Settings¶
Here’s a list of the settings available in chinup and their default values. To override settings, import the module in your application and set them, for example:
import chinup.settings
chinup.settings.APP_TOKEN = 'NGAUy7KT'
chinup.settings.DEBUG = True
If you’re using Django, you can set them in your Django settings.py:
CHINUP_APP_TOKEN = 'NGAUy7KT'
CHINUP_DEBUG = DEBUG # reflect Django DEBUG setting into chinup
APP_TOKEN¶
Default: None
An app token is required to make requests with chinup. This is because chinup always makes batch requests, even for a single request, and Facebook’s batch API requires an app token.

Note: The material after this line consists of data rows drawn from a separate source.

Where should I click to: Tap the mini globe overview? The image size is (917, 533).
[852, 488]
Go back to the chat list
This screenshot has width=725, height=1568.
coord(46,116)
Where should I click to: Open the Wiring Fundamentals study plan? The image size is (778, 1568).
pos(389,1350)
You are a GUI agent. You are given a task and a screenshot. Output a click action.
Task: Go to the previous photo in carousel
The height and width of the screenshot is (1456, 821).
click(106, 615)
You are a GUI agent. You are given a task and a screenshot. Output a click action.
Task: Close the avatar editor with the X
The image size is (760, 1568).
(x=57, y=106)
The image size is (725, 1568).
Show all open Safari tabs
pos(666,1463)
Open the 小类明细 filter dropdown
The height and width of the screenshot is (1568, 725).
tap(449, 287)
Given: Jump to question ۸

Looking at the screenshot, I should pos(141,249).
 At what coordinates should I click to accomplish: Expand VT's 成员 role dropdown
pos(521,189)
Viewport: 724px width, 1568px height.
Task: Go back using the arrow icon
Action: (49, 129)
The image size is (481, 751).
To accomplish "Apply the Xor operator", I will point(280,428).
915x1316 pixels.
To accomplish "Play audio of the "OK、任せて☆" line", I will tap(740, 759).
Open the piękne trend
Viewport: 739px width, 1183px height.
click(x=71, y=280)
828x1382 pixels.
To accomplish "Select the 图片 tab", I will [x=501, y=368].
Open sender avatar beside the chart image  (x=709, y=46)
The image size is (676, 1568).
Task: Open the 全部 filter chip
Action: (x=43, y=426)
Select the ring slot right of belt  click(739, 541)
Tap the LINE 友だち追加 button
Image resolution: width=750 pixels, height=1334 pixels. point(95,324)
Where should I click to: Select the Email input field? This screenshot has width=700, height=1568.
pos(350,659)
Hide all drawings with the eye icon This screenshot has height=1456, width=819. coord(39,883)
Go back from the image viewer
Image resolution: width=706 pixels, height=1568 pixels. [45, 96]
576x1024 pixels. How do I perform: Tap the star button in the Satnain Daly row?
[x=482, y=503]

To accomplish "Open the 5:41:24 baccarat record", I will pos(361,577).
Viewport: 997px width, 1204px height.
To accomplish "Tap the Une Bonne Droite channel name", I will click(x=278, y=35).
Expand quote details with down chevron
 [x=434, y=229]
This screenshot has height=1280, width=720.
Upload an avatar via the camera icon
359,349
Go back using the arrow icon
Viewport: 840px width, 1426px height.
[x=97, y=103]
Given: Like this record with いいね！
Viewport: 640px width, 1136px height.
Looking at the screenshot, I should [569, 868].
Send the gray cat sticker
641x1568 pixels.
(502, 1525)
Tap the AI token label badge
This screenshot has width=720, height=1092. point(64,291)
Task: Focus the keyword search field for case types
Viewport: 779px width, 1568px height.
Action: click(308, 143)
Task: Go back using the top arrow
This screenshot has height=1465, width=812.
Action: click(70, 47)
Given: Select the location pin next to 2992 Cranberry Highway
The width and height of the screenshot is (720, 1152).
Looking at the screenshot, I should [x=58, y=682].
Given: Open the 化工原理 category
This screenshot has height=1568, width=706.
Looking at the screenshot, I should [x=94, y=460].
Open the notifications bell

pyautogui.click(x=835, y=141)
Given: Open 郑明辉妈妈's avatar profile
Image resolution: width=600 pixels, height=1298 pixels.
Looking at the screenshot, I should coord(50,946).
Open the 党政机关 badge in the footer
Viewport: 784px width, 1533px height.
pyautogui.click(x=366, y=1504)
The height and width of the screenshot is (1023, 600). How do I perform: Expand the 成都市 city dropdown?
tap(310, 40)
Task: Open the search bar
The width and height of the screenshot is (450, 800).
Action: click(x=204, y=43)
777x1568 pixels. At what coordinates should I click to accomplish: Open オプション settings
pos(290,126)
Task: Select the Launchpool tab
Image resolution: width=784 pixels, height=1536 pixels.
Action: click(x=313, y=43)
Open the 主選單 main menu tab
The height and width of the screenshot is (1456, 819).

If you don’t set settings.APP_TOKEN then you must pass your app token
to ChinupBar, however this will become unwieldy quickly:
ChinupBar(app_token='NGAUy7KT', token='6Fq7Uy8J').get('me')
CACHE¶
Default: None
A cache is required to take advantage of etags in batch requests. This setting can either be a cache object, or a string dotted path to a module attribute. For example, using Django’s default cache:
CHINUP_CACHE = 'django.core.cache.cache'
The cache object must support the two methods: get_many and
set_many.
DEBUG¶
Default: False
Setting this to True causes chinup to track all the batches, similarly
to Django’s tracking of database queries. Then you can verify that batching
is occurring as you expect:
>>> from chinup.lowlevel import batches
>>> len(batches)
3
>>> [len(b) for b in batches]
[5, 10, 1]
This shows that you’ve made three batch requests so far, containing five,
ten, and one request respectively. You might say to yourself: “That last
one looks suspicious. Can I tune my code to include that request in the
prior batch for better performance, i.e. [5, 11]?”
ETAGS¶
Default: True
Chinup will cache individual responses within a batch by default, if
settings.CACHE is also set. You can disable this by setting
ETAGS = False.
DEBUG_HEADERS¶
Default: False
Chinup will omit response headers from the repr output for a Chinup
by default, since they tend to be lengthy and uninteresting. To include
these headers, set DEBUG_HEADERS = True.
DEBUG_REQUESTS¶
Default: DEBUG
Chinup always logs request info, the question is what logging level it will
use. By default it’s logging.DEBUG but this becomes logging.INFO
if DEBUG_REQUESTS is True.
TESTING¶
Default: False
This has the same effect as setting DEBUG, meaning that it causes
chinup.lowlevel.batches to be tracked. Normally you don’t set this
yourself, rather it’s set by the provided ChinupTestMixin. Then you can
use assertBatches to make sure that changes to your code don’t cause an
unwelcome change in the number of batches and requests.